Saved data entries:
**********
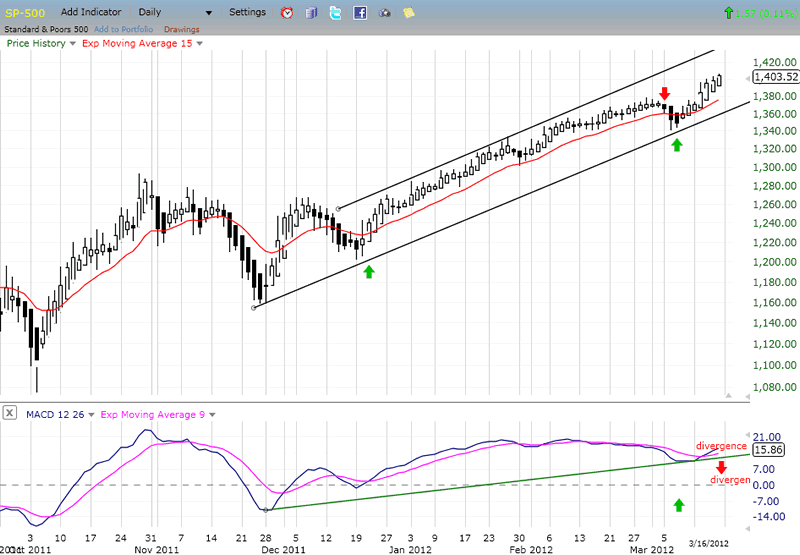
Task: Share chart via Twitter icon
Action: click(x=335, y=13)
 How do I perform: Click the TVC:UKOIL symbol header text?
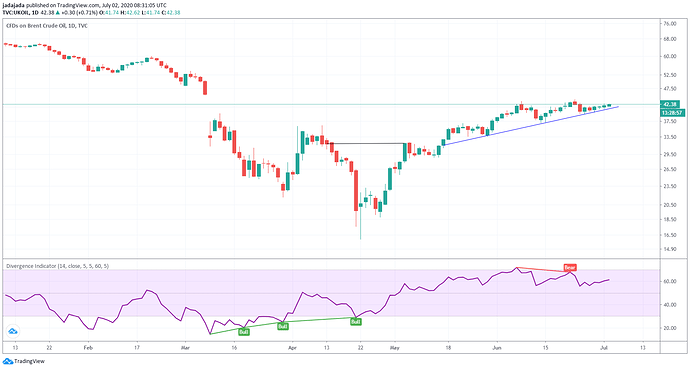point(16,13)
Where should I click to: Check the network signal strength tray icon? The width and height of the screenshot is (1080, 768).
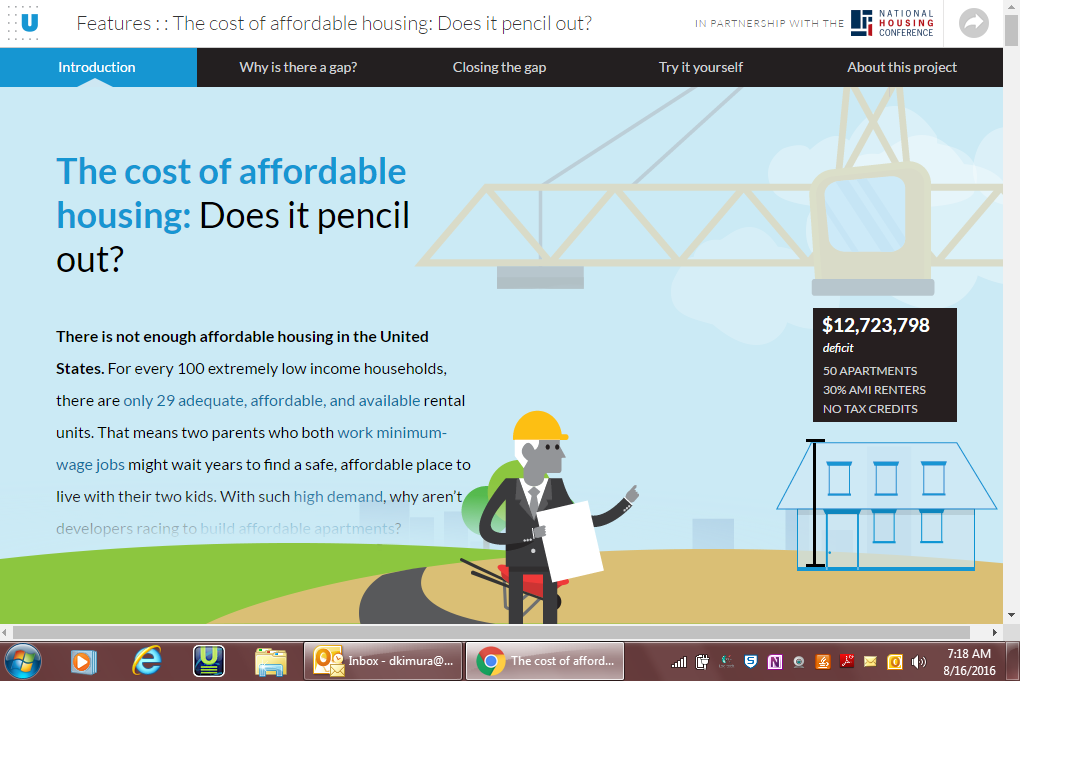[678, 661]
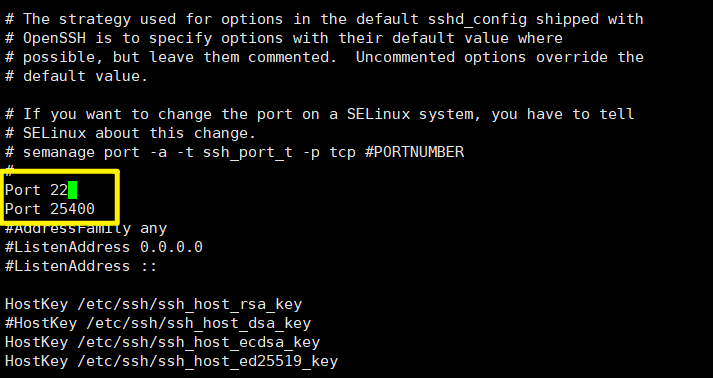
**********
What is needed is an exact restatement of every line from the line containing "How do I perform: Click" through the last line of the records, minus any pictures.

 How do I perform: Click the TVC:UKOIL symbol header text?
point(16,13)
Where should I click to: Check the network signal strength tray icon? The width and height of the screenshot is (1080, 768).
[678, 661]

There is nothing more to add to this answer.